Cyber Incident Victim: Citycomp GmbH
Date:
Apr 2019
Location:
Germany
Summary
A Germany-based IT infrastructure provider serving major global corporations suffered a cyberattack resulting in the theft of over 500GB of sensitive financial and private client data. Attackers infiltrated the company's systems for over a month, citing inadequate security as their motivation, and demanded a $5,000 ransom while threatening public data release through a dedicated website. The compromised information affected numerous high-profile clients across industries including automotive, technology, telecommunications, and retail. The targeted firm refused payment, initiated forensic analysis, and notified all impacted organizations while cooperating with law enforcement. Multiple affected companies confirmed awareness of the breach and launched independent investigations alongside the provider. The attackers claimed exclusive responsibility for the infrastructure compromise, stating they would not pursue client organizations directly.
| CIA Posture | Motives | Tactics, Techniques & Procedures |
|---|---|---|
| Available to members | 1 motive | 1 technique |
| Threat Actor | Type | Location |
|---|---|---|
| 1 actor | Available to members | Available to members |
Description
On or around April 30, 2019, hackers breached Citycomp GMBH, a Germany-based provider of servers, storage, and computer equipment to major corporations. The attackers exfiltrated approximately 516GB of financial and private client data totaling 312,570 files across 51,025 folders. Victims included multinational corporations such as Airbus, Volkswagen, Porsche, Oracle, British Telecom, Ericsson, Toshiba, Hugo Boss, and UniCredit, with many entries specifically referencing German subsidiaries (denoted by "GmbH" designations) and German supermarket chains REWE and Kaufland. The hackers established a dedicated website to distribute stolen data, listing affected companies and making select files available for download. They demanded a $5,000 ransom from Citycomp while explicitly stating they would not extort client organizations, attributing responsibility solely to Citycomp's "totally awful security system." Attackers using the alias "Boris Bullet-Dodger" claimed one month of unauthorized network access prior to detection and falsely announced an April 31, 2019 data release date. Forensic analysis linked the attackers' contact email to previous ransomware campaigns.

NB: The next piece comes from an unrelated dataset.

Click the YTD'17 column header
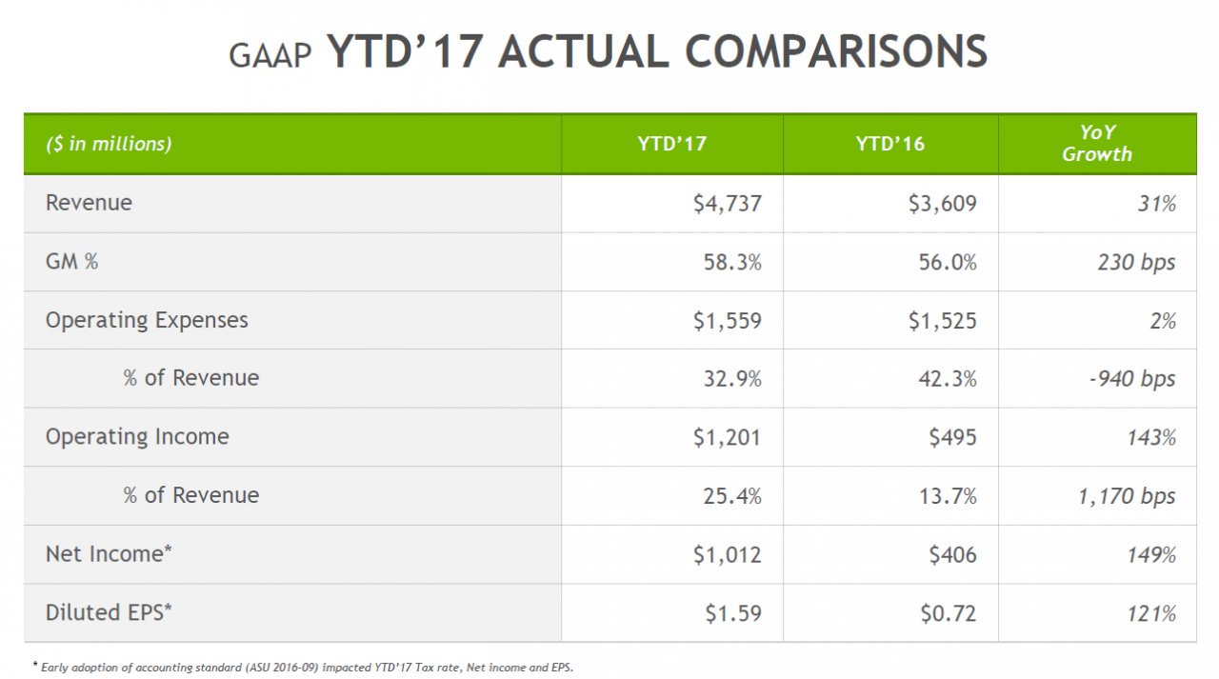1219x679 pixels. [671, 145]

Citycomp immediately engaged law enforcement and retained Deutor Cyber Security Solutions to manage the incident response. Executive Director Michael Bartsch confirmed the ongoing attack and extortion attempt, emphasizing full transparency with all affected clients regarding the data theft and public release. The company refused ransom payment while conducting technical and forensic analysis. Multiple impacted corporations, including Volkswagen and Porsche, publicly acknowledged the breach through official statements, confirming collaborative investigations with Citycomp to determine data exposure scope. British Telecom confirmed its cybersecurity team was actively investigating but declined further comment during the initial response phase. The attackers' data distribution website displayed significant variation in file exposure per victim organization, with some entities having only 1-3 files listed while others showed hundreds. No client organizations reported paying ransoms or receiving direct extortion demands following the breach disclosure.